Le 20 novembre 1945 fut le premier jour du procès de Nuremberg. Pour la première fois de l'histoire, un État souverain (l’État allemand, en l’occurrence) était sur le banc des accusés. Les deux qualifications de crimes contre l'humanité et de génocide furent citées. Ce qui signifie que furent retenues au procès, d'une part, les accusations de crime imprescriptible d'atteinte à la valeur et à la dignité de chaque individu humain ; comme, d'autre part, les accusations de crime de destruction de nations et de groupes ethniques.
Ce moment historique était l'aboutissement d'un long processus auquel ont pris une part active deux juristes polonais : Hersch Lauterpacht (1897-1960) et Raphaël Lemkin (1900-1959).
L'idée d'une justice internationale et, par suite, celle de la création d'une cour pénale internationale ont germé dans une réflexion sur les crimes de la Seconde Guerre mondiale.
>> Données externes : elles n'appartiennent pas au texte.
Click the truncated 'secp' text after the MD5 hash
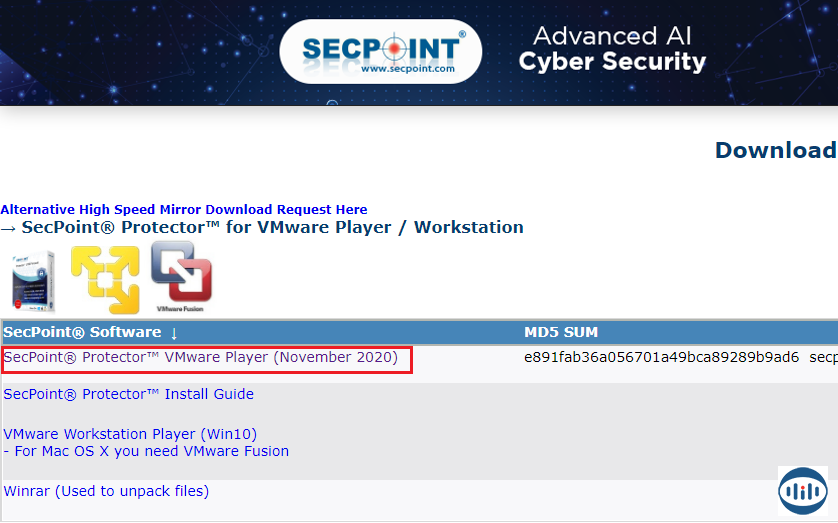This screenshot has width=838, height=523. (823, 357)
Le 20 octobre 1943, la Commission sur les crimes de guerre des Nations Unies a été créée et, en juin 1945, Hersch Lauterpacht a publié Une Charte internationale des droits de l'homme, ouvrage majeur établissant la nécessité de placer l'individu humain sous la protection d'un nouvel ordre juridique international mettant fin à l'omnipotence de l’État.
Avant cette avancée juridique majeure, il était possible de dénoncer des exactions étatiques – comme le firent les Britanniques et les Américains en 1915 au sujet de l'action des Turcs contre les Arméniens –, mais on ne pouvait pas les sanctionner juridiquement, puisqu'on tenait pour acquis que les États étaient libres de traiter comme ils l'entendaient ceux qui vivaient à l'intérieur de leurs frontières. Il est cependant vrai que, dès février 1945, à Yalta, Franklin D. Roosevelt, Winston Churchill et Joseph Staline avaient décidé que les responsables allemands seraient traités en criminels et jugés comme tels.
Hersch Lauterpacht n'était pas le seul à réfléchir à ces problèmes. Raphaël Lemkin, ancien procureur polonais, publia en 1944 un ouvrage intitulé (en traduction française) : Le Règne de l'Axe en Europe occupée. Le terme qu'il utilisa dans le chapitre IX de cet ouvrage pour qualifier les crimes commis contre les peuples était celui de génocide.
Ainsi, l'acte d'accusation adopté à Nuremberg au procès des grands criminels de guerre, le 8 octobre 1945, reprit les termes de la définition qu'en avait proposée Lemkin : « Extermination préméditée et systématique de groupes raciaux et nationaux parmi la population civile de certains territoires occupés, afin de détruire des races ou classes déterminées de populations et de groupes nationaux, raciaux ou religieux, particulièrement les Juifs, les Polonais, les Tsiganes et d'autres. »
Le droit international au XXe siècle a reconfiguré la souveraineté étatique en mettant au cœur des relations internationales un tribunal ayant le pouvoir d'infliger aux États et à ceux qui les gouvernent des sanctions imposées par des organes tiers.